- Trecho selecionado -
============
O livro divide-se em três partes e um epílogo. Cada uma delas forma um todo autônomo e independente; no entanto, seu impulso inicial surgiu na escrita da primeira parte, quando Fabio Durão, então doutorando brasileiro na Universidade Duke, começou a escrever o que chamou de “diário de ideias” enquanto desfrutava de um ano de intercâmbio na Universidade Livre de Berlim. “Queria descobrir o que aconteceria se todos os dias, ou quase todos os dias, eu me obrigasse a escrever algo […], evitando ler o que já tinha sido escrito antes”. E o que descobriu foi “o que já sabia o tempo todo”: “que as ideias nos possuem e não nós a elas; que a repetição não é um problema, pois faz sedimentar a estrutura (que também envelhece); que o delírio não é nosso inimigo; que as coisas são dignas; que a desordem pode ser produtiva”.
Isso abriu as portas para novas notas: cenas anódinas da vida acadêmica iluminando vastas regiões de contradições políticas, econômicas e culturais, notas sobre o império da teoria literária no campo das letras, ou impressões de um professor universitário visitante em Nova Deli. E o livro continua aumentando de tamanho: entre a última edição brasileira (2015) e a presente tradução, há várias dezenas de fragmentos novos. O projeto, a longo prazo, é um perpétuo work in progress – para usar a expressão com que James Joyce, um dos autores preferidos de Fabio Durão, se referia ao seu Finnegans Wake: os fragmentos continuarão crescendo, porque é assim que se constitui a experiência intelectual.
As obsessões do autor, como as de qualquer outra pessoa, contam-se com os dedos de uma mão: o capitalismo, a arte, a política e a academia. Sobretudo esta última, pois Durão é, antes de mais, pesquisador e professor universitário. Isso evidencia-se, por um lado, nos temas e situações dos fragmentos: a experiência empírica é dominada por congressos e conferências, ou por diálogos entre professores – mesmo quando Durão visita uma cidade como Nova Deli, faz isso acompanhado por colegas e jovens pesquisadores, raramente por pessoas alheias ao mundo universitário.
============
- Informações fornecidas -
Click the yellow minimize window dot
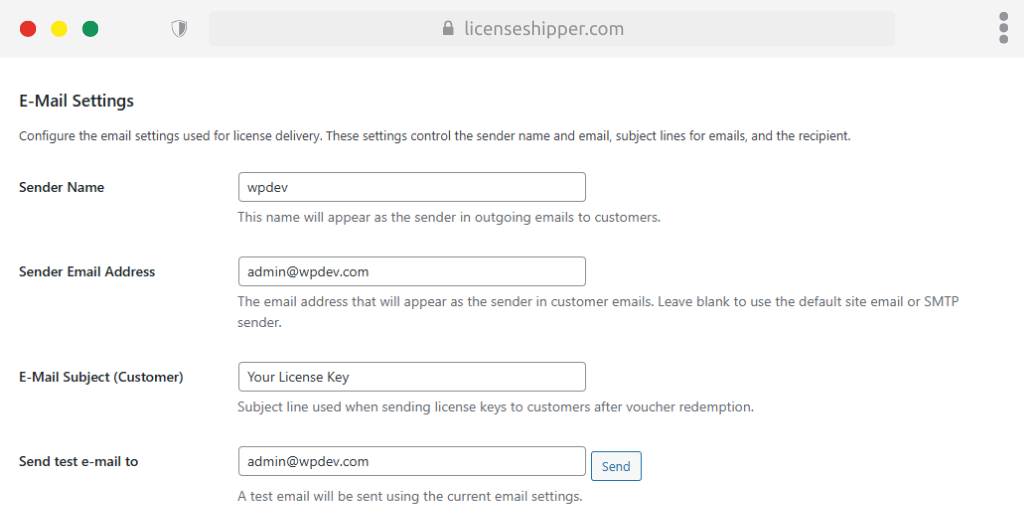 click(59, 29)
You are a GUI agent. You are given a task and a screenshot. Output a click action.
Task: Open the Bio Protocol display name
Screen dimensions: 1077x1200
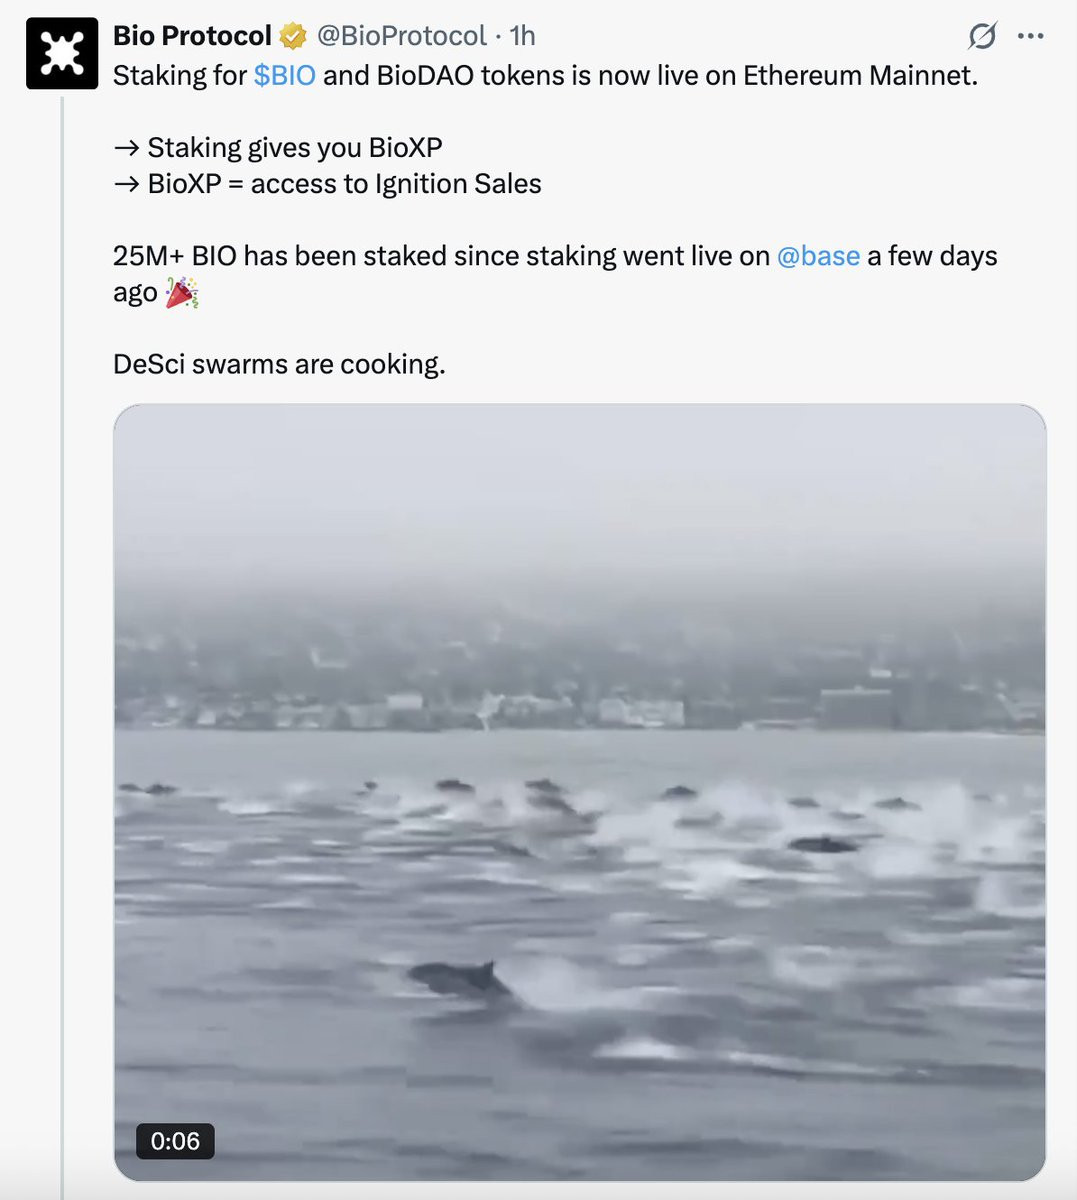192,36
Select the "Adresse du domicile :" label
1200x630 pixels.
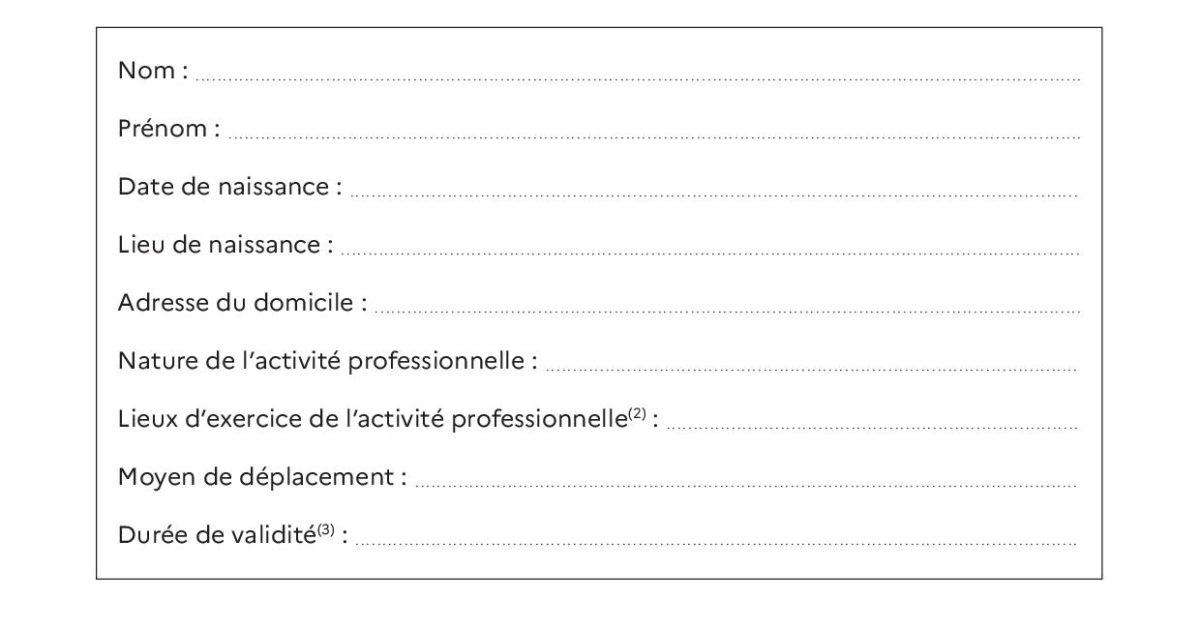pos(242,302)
============
- Lista de tarefas -
1/ Devolva todas as linhas dos registros sem mudar nada e sem incluir as imagens.
2/ Escreva a continuação do trecho sobre o livro de Fabio Durão, começando logo depois da última frase.

- Resultados por tarefa -
1/
Click the yellow minimize window dot
 click(59, 29)
You are a GUI agent. You are given a task and a screenshot. Output a click action.
Task: Open the Bio Protocol display name
Screen dimensions: 1077x1200
192,36
Select the "Adresse du domicile :" label
1200x630 pixels.
pos(242,302)

2/
Mas, ainda mais importante, a academia constitui, neste livro, uma atitude perante os materiais com os quais o autor tem que lidar. Uma atitude saudavelmente irônica – saudável porque os professores e pesquisadores são, em geral, pouco propensos a ver com ironia o que eles mesmos fazem e pensam. Fabio Durão não se atém aos protocolos e às formas de exposição acadêmica padrão. Muito pelo contrário, em seus fragmentos, a reflexão acadêmica dobra-se permanentemente sobre si mesma. Há quem chame a este procedimento “dialética”; Fabio Durão diria que a dialética não pode ser definida, apenas vista em seu movimento, ou que o termo dialética, como muitos outros, acabou endurecendo-se no jargão acadêmico, e não lhe falta razão.
Seja como for, a atitude geral destes fragmentos é a de uma crítica que constrói sua própria teoria no encontro com os objetos, mas essa teoria é colocada sob o microscópio da reflexão para ser examinada de perto, para ver seus limites e mostrar seus paradoxos incontornáveis. Como afirma Marcos Siscar, “para ser consequente com seu espírito crítico, a maior ambição do livro é pensar por conta própria, na singularidade de sua situação”.[iii] Seu método é, por isso, “uma dialética que envolva suas próprias razões para duvidar, que designe e respeite inclusive a irredutibilidade dos objetos, a tal ponto e com tal intensidade que possa ouvir o ‘clamor das coisas’ deixando-as participar ativamente da constituição do saber e atribuir pleno sentido à nomeação, em primeira pessoa, de um sujeito que não é anônimo, sem que por isso seja individual”.[iv]
3.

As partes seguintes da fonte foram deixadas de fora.